There is absolutely nothing wrong with using a Bible study guide or workbook for your time with God. Do not let anyone convince you otherwise. Some of my most foundational knowledge and enlightenment came from using other Bible teachers and pastors study materials. Again, throughout seasons of my life, these things have been very useful to me and my spiritual growth. Not every person who publishes a Bible Study or workbook is worthy of being followed, however, do not be afraid of branching out and using a workbook from an author you have never heard of, who has a different denominational background than yours, or is theologically more “liberal” or even “more conservative” than you may be. We can learn A LOT from various viewpoints. If you are not sure about a particular author, ask a pastor or other lay leader that you respect and I’m sure they can help you.

  • Daily Devotionals
    • These are great if you’re a routine keeper. There are free daily resources like Our Daily Bread that you can receive in paper copies or online. There are devotionals that will get sent to your email every morning. There are also physical books with thematic material that are chock full of great stuff.
    • I was taught as a high-schooler a method I share with you now:
      • Purchase a notebook; using your daily devotional, read the material presented then:
        • Write down the Scripture passage reference for that day
        • Then write what a summary of that passage
        • Then write what you believe God is saying to you through that passage
        • Then write what you’d like to say to God
    • This was a great method for me in certain seasons of my life.

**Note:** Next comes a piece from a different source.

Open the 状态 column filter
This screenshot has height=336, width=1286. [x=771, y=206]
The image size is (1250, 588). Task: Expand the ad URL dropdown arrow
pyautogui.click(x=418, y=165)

I didn’t feel like I had to be an academic professor or theologian in order to connect more deeply with God’s Word.

  • Workbooks
    • There are THOUSANDS of workbooks available to believers, especially in America. Here a just a few way they are categorized
      • Scriptural theme (ex: Prayer, Obedience, Worship)
      • Character or Spiritual Discipline theme (ex: how to pray, how/why to fast, Biblical leadership, etc)
      • Specific Book of the Bible (ex: Genesis, Matthew, Paul’s Letters)
      • Specific Genre of the Bible (ex: Pentateuch, the Gospels)
      • Specific People of the Bible (ex: Moses, Abraham, Paul, David, Jesus)
      • Specific Scripture Passage (ex: Fruit of the Spirit, Armor of God, etc)
      • Theology (ex: study on predestination, study on salvation, etc)
      • Characteristics of God (ex: Names of God, God’s mercy, God’s grace, etc)
      • Study on Seasons of Life (ex: study for those entering empty nest life-stage, study for new moms, study for dads of girls, studies for those in the military, etc)

I’m sure there are even more than that. But rather than being exhaustive, my intent is to simply say, PICK ONE and enjoy it! Too many of us, me included, were taught that if we are not reading God’s Word every day then we are failing, we don’t take our faith seriously, or aren’t disciplined enough and thus, disappointing God regularly.

Lean in. Listen closely. You are NOT disappointing God. ANY TIME we spend with God is used and never wasted. If that’s five minutes, fifteen, or an hour. Some days will be easier than others. Do NOT let the inappropriate guilt trap you into believing lies.